Failed cases (since 2000):

- Enrile vs. Recto et al. (2001)
  - Enrile withdrew the protest in 2002.
- Osmeña vs. Biazon, et al. (2004)
  - Osmeña withdrew the protest in 2006.
- David v. Poe (2015)
  - Dismissed the petition in 2015; the Supreme Court then upheld the decision of the SET in 2016
- Tolentino v. de Lima (2016)
  - Tolentino withdrew the protest in 2018.
- Mansilungan v. Pimentel and Adan v. Pimentel (2019)

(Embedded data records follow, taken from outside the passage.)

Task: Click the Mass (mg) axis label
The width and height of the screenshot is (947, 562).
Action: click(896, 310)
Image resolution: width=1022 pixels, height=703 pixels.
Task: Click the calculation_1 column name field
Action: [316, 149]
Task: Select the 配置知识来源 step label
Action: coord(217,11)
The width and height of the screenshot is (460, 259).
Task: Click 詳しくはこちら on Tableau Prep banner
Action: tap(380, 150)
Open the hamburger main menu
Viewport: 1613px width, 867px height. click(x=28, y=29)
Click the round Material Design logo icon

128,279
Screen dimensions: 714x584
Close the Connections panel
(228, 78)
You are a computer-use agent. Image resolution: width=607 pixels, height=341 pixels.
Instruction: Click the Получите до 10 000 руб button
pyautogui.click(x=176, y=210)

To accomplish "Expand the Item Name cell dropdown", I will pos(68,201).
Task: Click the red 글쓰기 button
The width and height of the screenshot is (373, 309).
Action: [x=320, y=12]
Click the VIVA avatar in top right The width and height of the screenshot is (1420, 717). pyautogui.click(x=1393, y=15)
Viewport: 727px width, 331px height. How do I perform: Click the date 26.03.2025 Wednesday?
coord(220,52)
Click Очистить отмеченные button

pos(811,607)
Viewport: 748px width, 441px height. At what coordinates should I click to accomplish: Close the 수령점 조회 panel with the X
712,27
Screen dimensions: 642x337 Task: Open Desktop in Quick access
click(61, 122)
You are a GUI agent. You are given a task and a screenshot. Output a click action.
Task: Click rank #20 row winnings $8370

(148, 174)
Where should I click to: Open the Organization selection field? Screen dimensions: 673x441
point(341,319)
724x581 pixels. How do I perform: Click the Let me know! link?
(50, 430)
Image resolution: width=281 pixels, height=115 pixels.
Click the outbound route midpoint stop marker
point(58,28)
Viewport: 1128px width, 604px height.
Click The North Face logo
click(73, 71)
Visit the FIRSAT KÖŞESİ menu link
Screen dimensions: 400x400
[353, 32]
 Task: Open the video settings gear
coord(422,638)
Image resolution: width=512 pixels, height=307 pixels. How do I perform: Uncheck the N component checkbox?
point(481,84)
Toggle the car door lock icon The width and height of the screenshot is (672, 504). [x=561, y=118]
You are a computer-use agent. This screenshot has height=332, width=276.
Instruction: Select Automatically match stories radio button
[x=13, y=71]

  - Dismissed due to lack of merit in 2020.

== Seat ==
The tribunal was formerly found in the SET-HRET Building, Commission on Audit Compound in Quezon City. However, that building was condemned, and the SET was transferred to the Philippine International Convention Center in Pasay. It has then transferred to the Sugar Center Building that houses the Sugar Regulatory Administration in Quezon City.